[Start of Attachment]

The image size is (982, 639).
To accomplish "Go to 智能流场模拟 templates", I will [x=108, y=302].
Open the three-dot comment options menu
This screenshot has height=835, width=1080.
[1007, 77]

[End of Attachment]

Goal of the exercise >>
The response should consist of all the entries, set down exactly.

Worked solution >>
The image size is (982, 639).
To accomplish "Go to 智能流场模拟 templates", I will [x=108, y=302].
Open the three-dot comment options menu
This screenshot has height=835, width=1080.
[1007, 77]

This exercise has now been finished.